* [Directive]: Copy the data from its first line through the line containing "click(x=74, y=33)", switching "icon" to "symbol" and keeping everything else the same. Omit the pictures from your copy.

[Dataset records]

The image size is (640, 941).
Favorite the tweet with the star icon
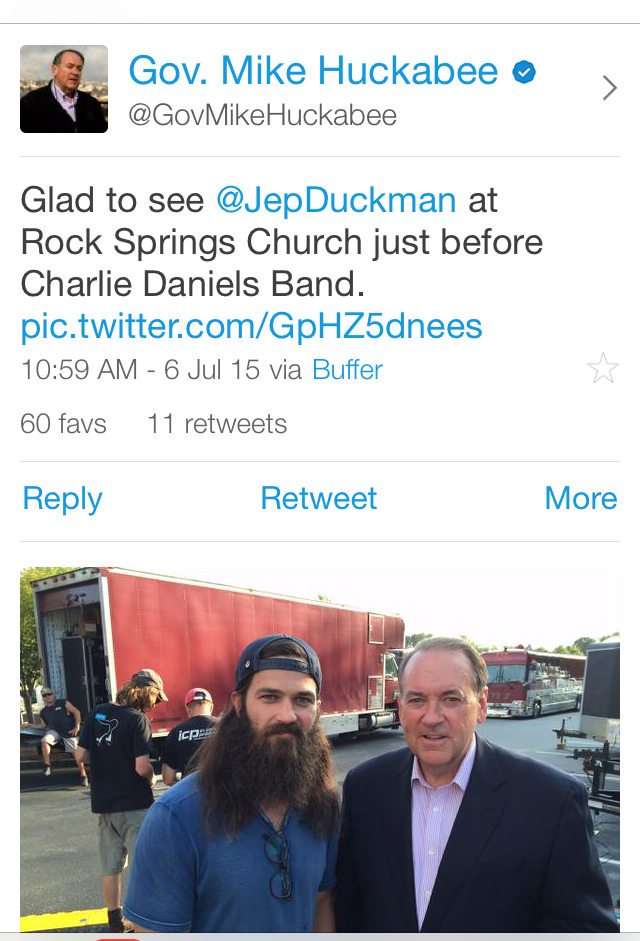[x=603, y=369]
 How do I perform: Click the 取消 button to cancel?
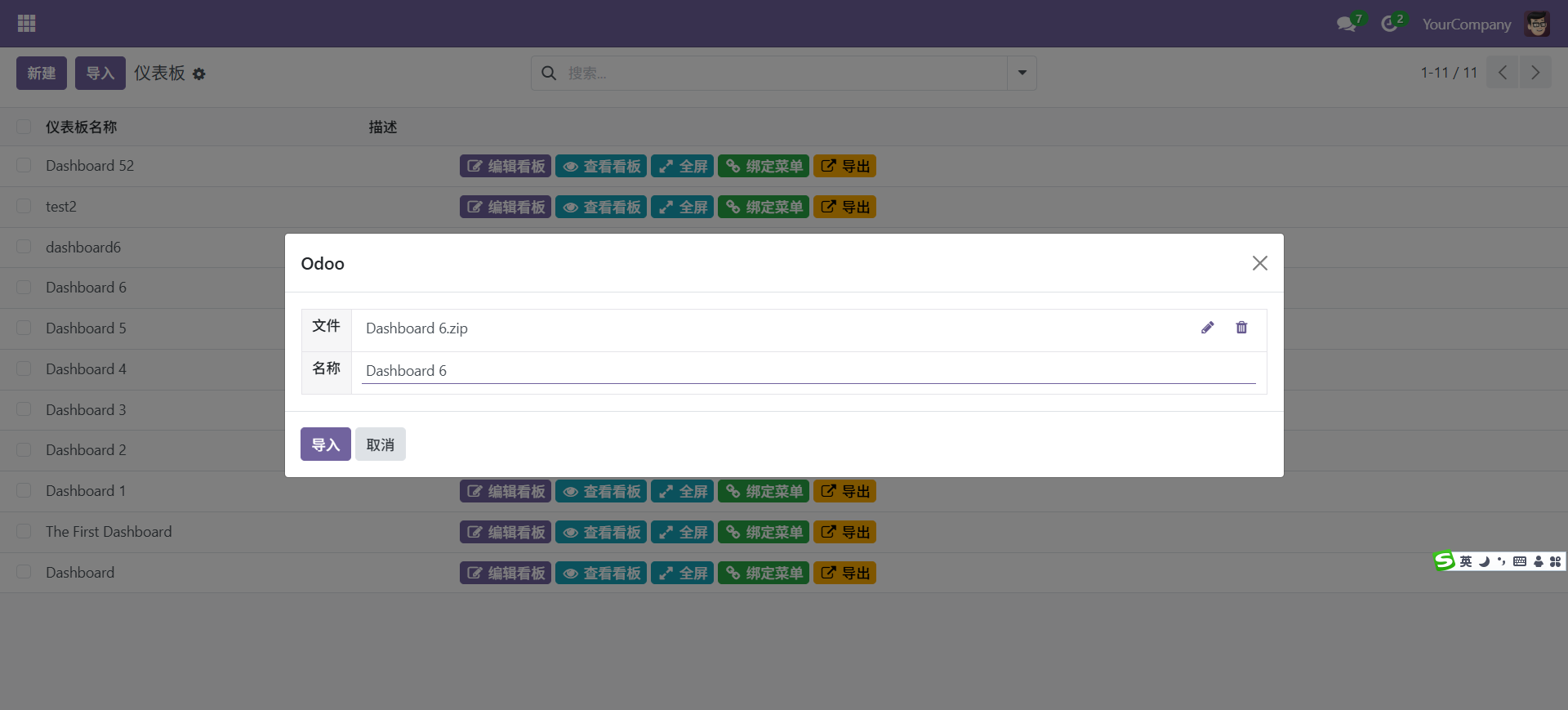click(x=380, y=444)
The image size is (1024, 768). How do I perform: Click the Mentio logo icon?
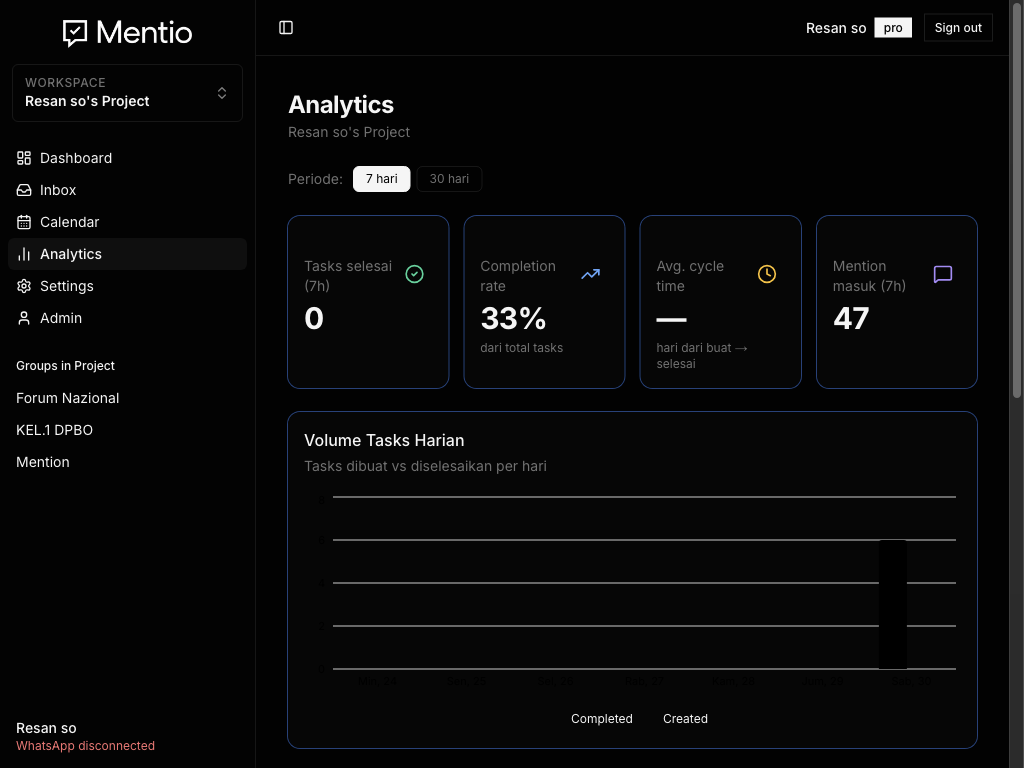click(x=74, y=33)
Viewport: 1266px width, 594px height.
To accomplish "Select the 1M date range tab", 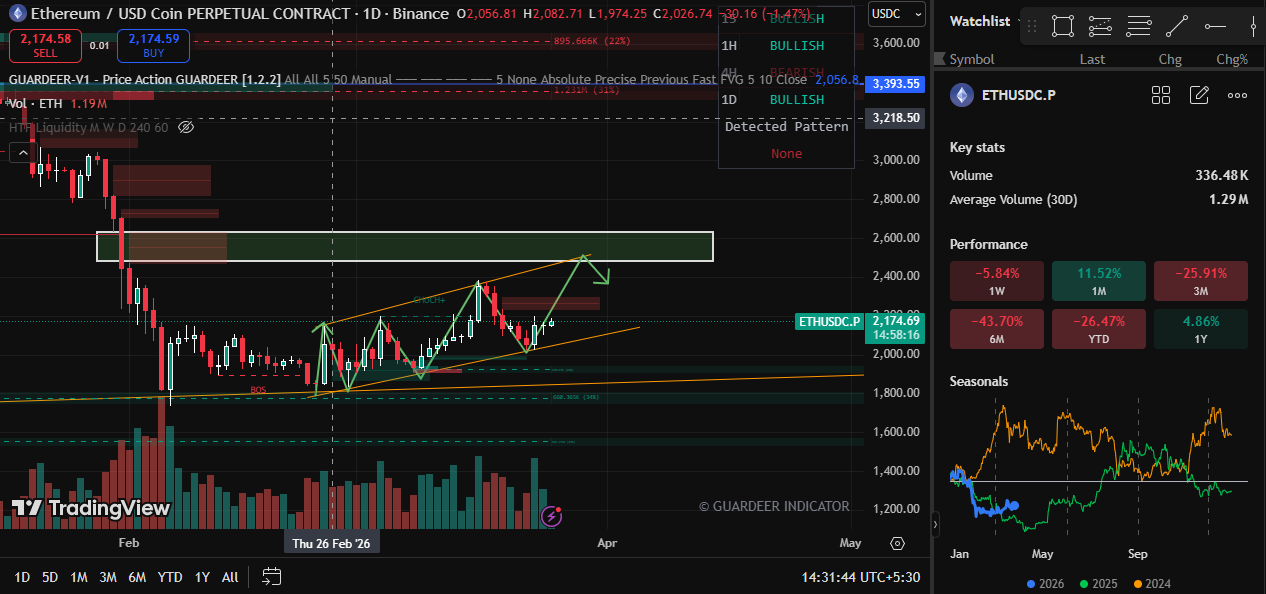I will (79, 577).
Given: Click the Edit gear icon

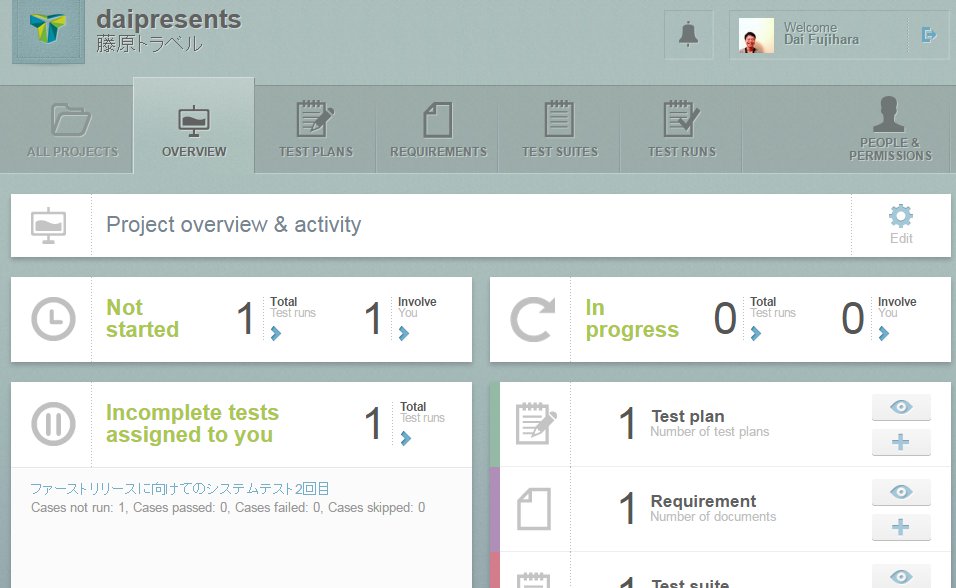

* [Task result]:
The image size is (640, 941).
Favorite the tweet with the star symbol
[x=603, y=369]
 How do I perform: Click the 取消 button to cancel?
click(x=380, y=444)
The image size is (1024, 768). How do I perform: Click the Mentio logo symbol?
click(x=74, y=33)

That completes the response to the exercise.